Israel thrusts reluctant UAE into open over defence ties

SOUTH CHINA MORNING POST

For months, the United Arab Emirates had denied Iran’s accusations that it was in league with Israeli Prime Minister Benjamin Netanyahu or hosting his country’s military personnel.

Then, US ambassador to Israel Mick Huckabee handed Tehran a propaganda gift and Abu Dhabi a diplomatic headache all in a single sentence.

Israel sent Iron Dome air defence batteries to the UAE amid the ongoing war on Iran to help protect it from Iranian attacks, Huckabee confirmed at a conference in Tel Aviv on May 12.

A day later, Netanyahu made the UAE’s headache even worse.

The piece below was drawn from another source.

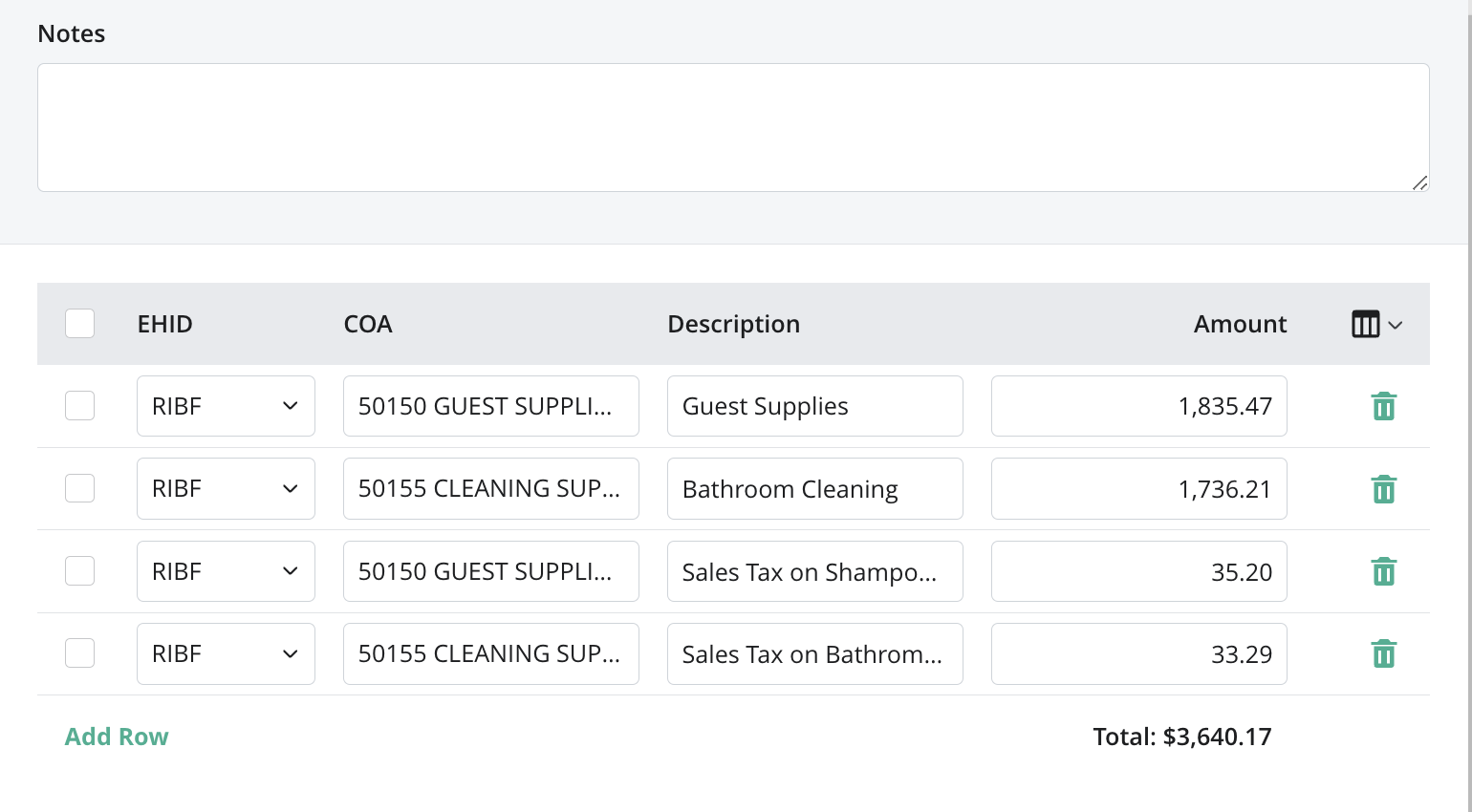Delete the Bathroom Cleaning row via trash icon
This screenshot has height=812, width=1472.
(x=1384, y=489)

On May 13, his office announced that the Israeli prime minister had secretly flown to the Gulf state in late March – during active bombing campaigns on Iran – to meet UAE President Sheikh Mohamed bin Zayed Al Nahyan.

The public recent disclosures “exposed relationships that Abu Dhabi would prefer to manage more discreetly”, said Middle East researcher Guy Burton, adding that among ordinary Emiratis, “there is little genuine public enthusiasm for close ties with Israel”.

Yet the country’s leadership “appears to calculate that the strategic, technological and economic benefits outweigh the reputational damage”, said Burton, who is a visiting fellow with the sectarianism, proxies and de-sectarianism project at Lancaster University in the UK.

Paradoxically, Burton said that the Emiratis’ public rejection of Netanyahu’s claims “may actually indicate that cooperation is deeper than either side wishes to openly acknowledge”.

“Public distancing and private coordination are not contradictory in Middle Eastern diplomacy,” he said. “They often occur simultaneously.”